SEBA and Sygnum don’t offer yield farming, but lend clients fiat loans to help them increase liquidity against crypto assets such as Bitcoin, Ethereum and XRP. Swissquote, hoping theirs will be the infrastructure of choice for institutional investors such as private banks and small banks, hedge funds, crypo funds or family offices, offers lending and staking on major coins, Bitcoin and proof of stake currencies. Investors can earn between 3,5% to 8% return per annum on their lending.
Sygnum has similarly built its own secure infrastructure. We’re seeing safe but centralized alternatives emerge to Binance, Kraken or Hitbtc.
Crypto funds and asset managers will also find a user-friendly environment with these asset managers, when non regulated DeFi exchanges are anything but user friendly. Intermediation here serves a purpose of selection of high quality projects.
The key selling proposition is risk-aversion, reputation and cleanliness. «FINMA’s guidance is one of the most stringent in the world and Swissquote implements those robust AML/ CTF processes», says Chris Thomas.
Swiss banks are also able to compete on price: fees are on a volume basis, so the larger the transactions, the lower the fees. Naturally, compliance and intermediation come at an added cost, which unregulated platforms do not have. High cybersecurity investments are also needed for centralized online intermediate platforms. «It is expensive to onboard clients. We are costlier upfront because of a higher standard than crypto exchanges», says Chris Thomas. «But the cheaper unregulated exchanges end up costing more when you have to multiply transfers from one exchange to another. At the end, it can be cheaper to stay within one ecosystem.»
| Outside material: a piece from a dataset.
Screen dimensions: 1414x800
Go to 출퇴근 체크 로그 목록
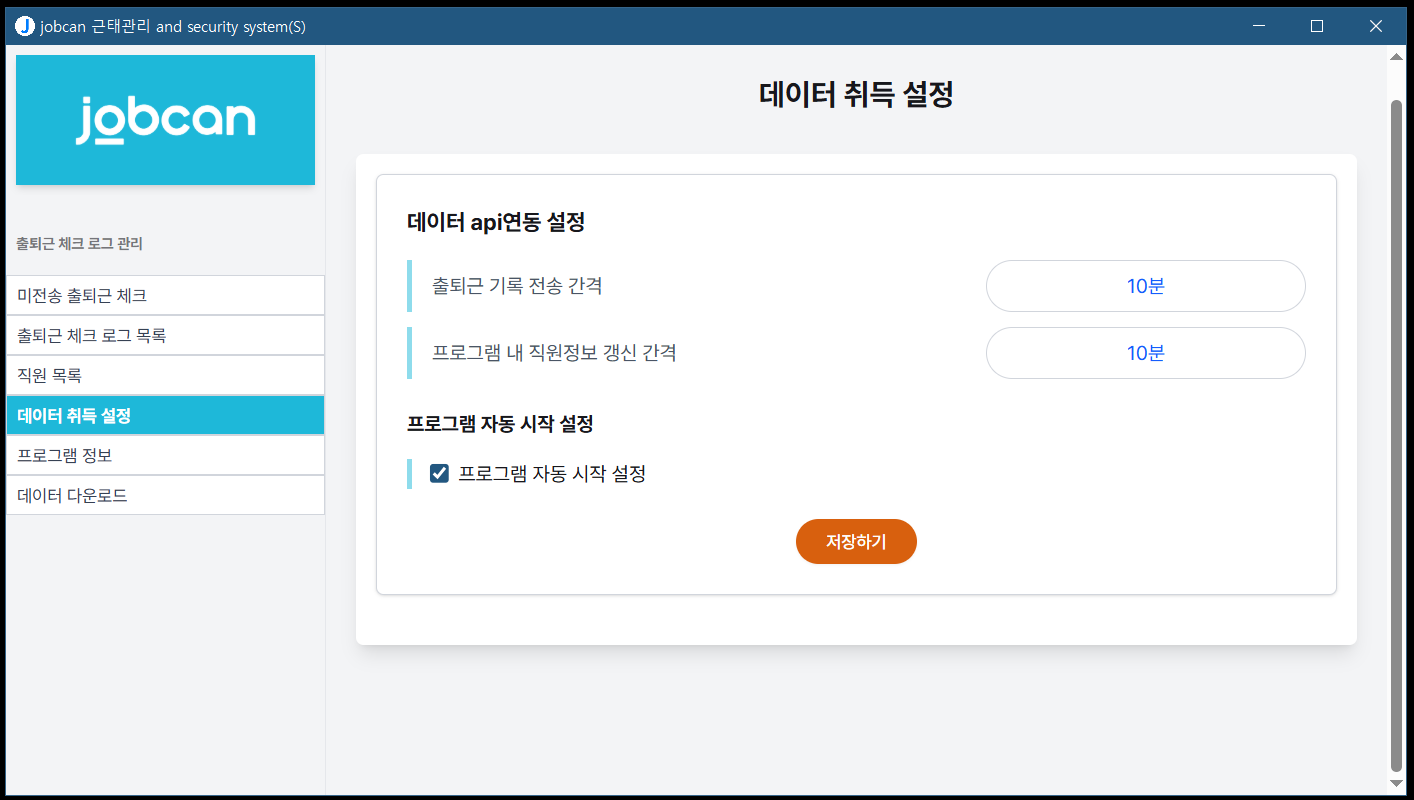tap(165, 335)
All in all, Swiss players invest in protecting their brand by making sure every single customer is clean. «And we are also ready to give up revenues if we’re not totally sure about a client. It is a risk-reward treadeoff», says Swissquote’s Chris Thomas.
Similarly, Swissquote won’t offer leverage for its institutional products for just now. Some products sold through its platform do offer leverage (like ETF from 21Shares, Vontobel or Leonteq) but not the new crypto asset management service. «Imagine how prices plunge during a market liquidation event with such aggressive positions. When a trade goes sour, everyone passes on risk to others like a hot potato». But Chris Thomas isn’t an advocate of circuit-breakers and prefers price discovery: «At least in that respect, crypto markets are less manipulated than traditional financial markets.»
DeFi and regulated platforms don’t really overlap. Their clients are not on the same planet. To really make the most of DeFi, you have to be a mixture of an adventurer, a sophisticated trader and a computer programmer. It is fair to say that big institutions look for a different kind of service.